The final example is the Uyghur Forced Labor Prevention Act, or UFLPA. The act used a traditional trade tool to achieve human rights ends. Its “rebuttable presumption” stated that all goods produced with Uyghur labor are presumed to be produced with forced labor and are therefore prohibited entry into U.S. markets. As of July 2025, more than $3 billion in goods have been investigated and over $800 million in goods denied entry into the U.S. The law advances the national interest as well as human rights — an ideal template for all such policies.

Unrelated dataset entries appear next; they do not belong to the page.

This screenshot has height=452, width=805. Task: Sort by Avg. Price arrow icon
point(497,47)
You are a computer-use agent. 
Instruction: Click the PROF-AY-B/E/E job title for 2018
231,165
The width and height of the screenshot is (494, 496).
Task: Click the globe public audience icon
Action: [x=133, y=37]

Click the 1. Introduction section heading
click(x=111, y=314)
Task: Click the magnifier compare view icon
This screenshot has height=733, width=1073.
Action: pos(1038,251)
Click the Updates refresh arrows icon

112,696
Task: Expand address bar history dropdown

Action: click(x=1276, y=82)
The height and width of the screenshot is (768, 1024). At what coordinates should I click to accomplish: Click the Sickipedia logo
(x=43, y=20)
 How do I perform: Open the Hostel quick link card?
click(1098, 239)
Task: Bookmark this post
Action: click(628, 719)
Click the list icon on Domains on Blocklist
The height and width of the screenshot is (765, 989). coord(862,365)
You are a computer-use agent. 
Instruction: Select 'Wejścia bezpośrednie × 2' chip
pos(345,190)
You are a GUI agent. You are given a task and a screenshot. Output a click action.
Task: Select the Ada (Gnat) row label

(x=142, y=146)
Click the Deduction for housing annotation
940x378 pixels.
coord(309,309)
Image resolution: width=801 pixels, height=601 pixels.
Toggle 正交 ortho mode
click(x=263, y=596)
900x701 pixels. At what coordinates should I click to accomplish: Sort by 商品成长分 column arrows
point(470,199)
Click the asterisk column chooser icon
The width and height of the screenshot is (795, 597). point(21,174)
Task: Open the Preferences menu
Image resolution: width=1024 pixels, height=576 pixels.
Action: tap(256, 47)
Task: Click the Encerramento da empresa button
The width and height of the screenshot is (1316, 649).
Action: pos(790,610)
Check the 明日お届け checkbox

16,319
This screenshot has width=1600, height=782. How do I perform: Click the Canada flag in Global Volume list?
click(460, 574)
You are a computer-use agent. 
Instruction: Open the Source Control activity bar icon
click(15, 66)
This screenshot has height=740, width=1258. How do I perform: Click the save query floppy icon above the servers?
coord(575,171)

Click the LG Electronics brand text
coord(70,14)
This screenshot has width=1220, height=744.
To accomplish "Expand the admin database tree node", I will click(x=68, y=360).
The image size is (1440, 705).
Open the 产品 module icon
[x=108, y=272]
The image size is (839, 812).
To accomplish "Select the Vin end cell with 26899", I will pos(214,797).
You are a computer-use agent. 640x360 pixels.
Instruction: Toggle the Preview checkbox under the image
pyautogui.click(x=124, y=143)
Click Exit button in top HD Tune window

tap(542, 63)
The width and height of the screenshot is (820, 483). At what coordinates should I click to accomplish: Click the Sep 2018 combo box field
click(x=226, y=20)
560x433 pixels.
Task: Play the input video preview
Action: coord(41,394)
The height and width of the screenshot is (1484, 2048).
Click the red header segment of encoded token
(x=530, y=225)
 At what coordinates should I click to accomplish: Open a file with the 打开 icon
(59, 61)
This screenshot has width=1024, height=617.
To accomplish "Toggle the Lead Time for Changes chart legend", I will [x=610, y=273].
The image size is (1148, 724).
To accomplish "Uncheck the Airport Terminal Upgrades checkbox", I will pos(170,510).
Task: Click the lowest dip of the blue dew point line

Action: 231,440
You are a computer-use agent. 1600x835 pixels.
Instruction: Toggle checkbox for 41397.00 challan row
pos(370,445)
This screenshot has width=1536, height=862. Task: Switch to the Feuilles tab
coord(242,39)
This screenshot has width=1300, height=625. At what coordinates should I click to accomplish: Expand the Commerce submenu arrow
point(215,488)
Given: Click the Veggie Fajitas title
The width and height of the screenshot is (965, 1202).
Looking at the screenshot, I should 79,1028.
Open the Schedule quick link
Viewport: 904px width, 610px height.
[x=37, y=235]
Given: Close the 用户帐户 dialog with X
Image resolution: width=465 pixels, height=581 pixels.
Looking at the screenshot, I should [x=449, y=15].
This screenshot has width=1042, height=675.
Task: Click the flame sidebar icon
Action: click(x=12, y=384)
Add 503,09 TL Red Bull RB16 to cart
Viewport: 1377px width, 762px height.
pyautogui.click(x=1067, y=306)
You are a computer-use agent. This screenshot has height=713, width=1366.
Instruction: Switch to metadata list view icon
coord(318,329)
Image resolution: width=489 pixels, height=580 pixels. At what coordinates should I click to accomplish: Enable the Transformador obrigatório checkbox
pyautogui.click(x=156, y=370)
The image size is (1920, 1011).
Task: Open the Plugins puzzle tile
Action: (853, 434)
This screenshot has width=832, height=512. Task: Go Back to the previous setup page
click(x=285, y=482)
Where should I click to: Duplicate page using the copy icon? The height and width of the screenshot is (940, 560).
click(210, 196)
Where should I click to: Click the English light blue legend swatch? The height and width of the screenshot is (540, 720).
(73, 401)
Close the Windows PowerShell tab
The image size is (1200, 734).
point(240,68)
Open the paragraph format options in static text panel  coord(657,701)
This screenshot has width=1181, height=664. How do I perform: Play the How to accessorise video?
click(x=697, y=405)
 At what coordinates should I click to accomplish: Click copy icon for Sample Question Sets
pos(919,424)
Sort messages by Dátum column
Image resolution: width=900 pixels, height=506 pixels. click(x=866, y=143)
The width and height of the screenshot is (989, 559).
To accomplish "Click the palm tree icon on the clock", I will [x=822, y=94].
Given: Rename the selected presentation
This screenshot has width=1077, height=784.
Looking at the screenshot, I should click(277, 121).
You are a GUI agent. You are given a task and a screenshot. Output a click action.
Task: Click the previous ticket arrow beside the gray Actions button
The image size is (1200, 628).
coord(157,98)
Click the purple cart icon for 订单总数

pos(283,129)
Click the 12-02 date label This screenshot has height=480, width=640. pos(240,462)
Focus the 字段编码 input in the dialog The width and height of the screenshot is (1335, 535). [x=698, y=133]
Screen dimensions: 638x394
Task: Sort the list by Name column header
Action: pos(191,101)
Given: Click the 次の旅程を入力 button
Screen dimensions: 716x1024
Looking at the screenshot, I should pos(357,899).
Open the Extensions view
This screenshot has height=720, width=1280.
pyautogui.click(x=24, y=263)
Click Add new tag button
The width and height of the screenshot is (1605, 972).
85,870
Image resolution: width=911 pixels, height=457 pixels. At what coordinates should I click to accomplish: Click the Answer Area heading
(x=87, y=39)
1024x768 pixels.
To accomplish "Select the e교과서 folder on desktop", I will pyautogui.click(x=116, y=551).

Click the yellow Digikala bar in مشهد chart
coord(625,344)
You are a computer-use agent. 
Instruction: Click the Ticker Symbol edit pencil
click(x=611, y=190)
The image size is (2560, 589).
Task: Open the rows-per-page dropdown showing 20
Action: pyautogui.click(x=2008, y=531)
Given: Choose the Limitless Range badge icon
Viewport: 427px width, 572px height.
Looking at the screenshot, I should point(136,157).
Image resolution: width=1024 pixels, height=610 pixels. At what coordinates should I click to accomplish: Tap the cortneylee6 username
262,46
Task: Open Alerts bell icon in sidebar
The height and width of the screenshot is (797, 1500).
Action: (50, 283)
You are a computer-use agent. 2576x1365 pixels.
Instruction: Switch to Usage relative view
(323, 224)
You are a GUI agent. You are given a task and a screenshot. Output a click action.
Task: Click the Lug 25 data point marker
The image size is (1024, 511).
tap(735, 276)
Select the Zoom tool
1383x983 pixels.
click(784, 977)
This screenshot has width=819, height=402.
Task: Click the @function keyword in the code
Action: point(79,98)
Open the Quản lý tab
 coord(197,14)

All of these policies share one critical attribute: They have advanced U.S. and global interests while safeguarding and defending human rights. Future policies can and should enjoy similar success in advancing freedom and liberty domestically and abroad.
They can do so by:
- Making better use of traditional national security tools to achieve human rights ends. For example, more skillfully employing sanctions and other financial tools to increase the risk to individuals and entities of violating human rights
- Ensuring that concerns about and support for human rights are better integrated into diplomacy with our adversaries, placing premiums on securing the release of political prisoners, and elevating the voices of pro-freedom dissidents
- Striving to provide safe haven to persecuted people, especially those who are securely vetted and share beliefs about the value of human rights and good governance
- Providing access to information that equips people in closed societies with the information they need to either facilitate change from within or flee to freedom beyond their countries’ borders
- Emphasizing and expanding policies that are inherently lifesaving
U.S. policy should strive to achieve Reagan’s vision of America as a shining city on a hill. To give up on that vision is to give up on what makes America great. The future of U.S. foreign policy is brightest when we craft and implement policies that effectively advance both U.S. interests and human rights.